# [Требование A]
Измените отрывок из текста о деревне Нелюшка: возьмите его с места, где стоят слова «А как заговорила», до слов «истопили, значит, печь....» включительно и замените в нём «Дарья Степановна» на «Дарья Семёновна».
# [Требование B]
На каком озере стоит деревня Нелюшка, согласно тексту о ней?

# [Текст страницы]
==================================================

Я много лет подряд ездил в деревню Нелюшка. К Дарье Степановне. Я как в первый раз на Валдай приехал, так сразу на нее и наткнулся. Знаете, есть такие старухи, на вид столетние, два желтых зуба торчат, одеты, в чем Бог послал. Сидят на завалинке, судачат. Иные злобные бывают, но и злость у них какая-то естественная, я бы даже сказал, добрая. Все помнят. .
А как заговорила Дарья Степановна, словно листья зашелестели. С того дня, до самой ее смерти мы к ней в избу и ездили. На Севере не говорят "хата", говорят "изба", по-старому, "истба", истопили, значит, печь....
Однажды, помню, как раз ноябрь был. Приехали мы в Нелюшку, горизонт низко так опустился, почти слился с деревушкой. Мы как в вечность окунулись. Ольха уже облетела. Совсем в другом свете деревенька открылась. Летом ни изба, ни лодка наша, кверху перевернутая, не видны были, листва закрывала. А тут все голое. Как впервые их увидели.
Так вот деревня эта Нелюшка стоит на озере Нелюшкинском.. И есть там еще озеро Лесное. Когда-то полное рыбой. Как сейчас часто случается, озеро это отравили. Они это обычно так делают. Пишут наверх, дескать, разрешите отравить озеро такое-то, зато мы обеспечим страну тем-то. И для чего вы думаете, это им нужно? Заботятся о поощрениях, повышениях. К счастью, до конца отравить не удалось... .

==================================================

# [Раздел данных]
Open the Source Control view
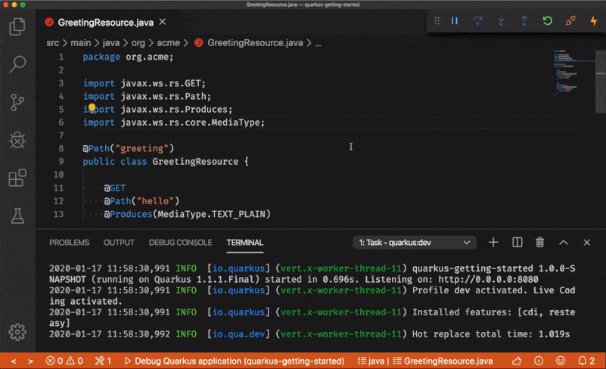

==================================================

# [Итоговый результат A]
А как заговорила Дарья Семёновна, словно листья зашелестели. С того дня, до самой ее смерти мы к ней в избу и ездили. На Севере не говорят "хата", говорят "изба", по-старому, "истба", истопили, значит, печь....

# [Итоговый результат B]
На озере Нелюшкинском.